DeFi’s growing pains: Stolen funds and scams increased the most in 2021 by transaction volume, per the report, which called DeFi “a big part of the story for both.”

  • Crypto theft increased by 516% compared with 2020: Roughly $3.2 billion worth of cryptos were stolen in 2021. Of that, about $2.2 billion—72% of the 2021 total—were stolen through DeFi protocols.
  • Scamming revenues rose 82% in 2021 to $7.8 billion. The report attributed a majority of these to “rug pulls”—a relatively new scam type in which developers build what appear to be legitimate crypto projects and then take the money and run.
  • DeFi protocols saw the most growth by far in use for money laundering, at 1,964%.
  • Chainalysis cautioned that DeFi won’t realize its full potential “if the same decentralization that makes it so dynamic also allows for widespread scamming and theft.”

Why this matters: Crypto can’t become a mainstream tool until it sheds its negative associations.

  • Its volatility, its association with the Dark Web, and the anonymity it offers bad actors all add up to an image problem.
  • It doesn’t help that prominent figures in finance have called it “fool’s gold,” referred to the sector as “the Wild West,” tulipmania, and a cult.

What’s the solution? Regulators, regtechs, and the rest of the financial services industry must acknowledge the technology’s immaturity and focus on problem-solving to improve the perception of crypto and establish digital trust in the minds of the most skeptical consumers.

  • Regulation is progressing in both the EU and the US.
  • Industry self-policing to enact strict cybersecurity best practices will help.

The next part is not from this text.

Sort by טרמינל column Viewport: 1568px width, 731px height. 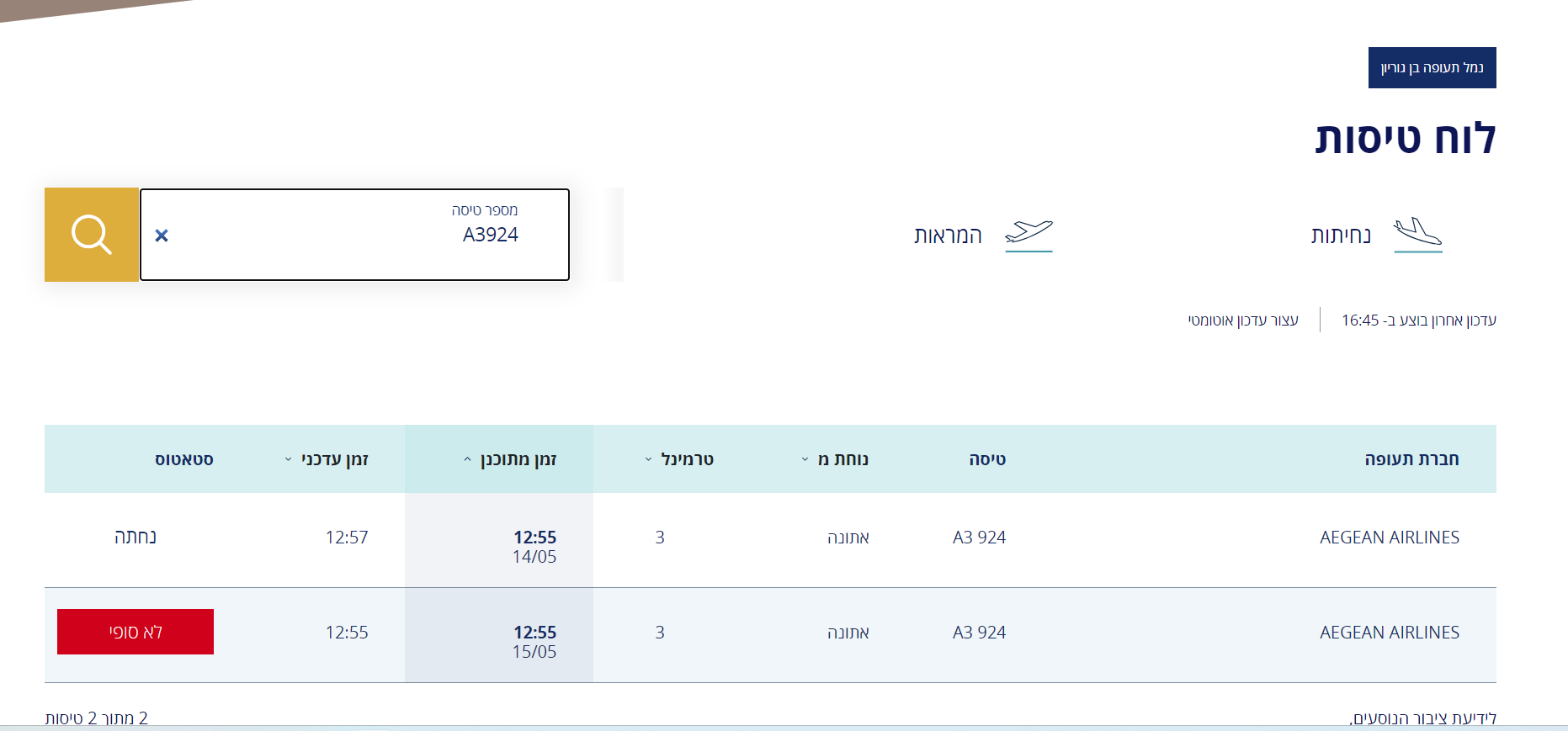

The industry also needs to better educate investors on how to avoid questionable projects.
  • This need opens up opportunities for crypto-specialist regtechs like Coinfirm, Chainalysis, Notabene, and CipherTrace—and gives larger regtechs an avenue for differentiation, like ComplyAdvantage’s recent partnership with Elliptic.

Transparency, self-policing, and regulatory activity will generate an upward adoption spiral: Firms moving into crypto because it feels safer and more mainstream will generate more trust in the industry, attracting more consumers—which in turn will induce more firms to add crypto services.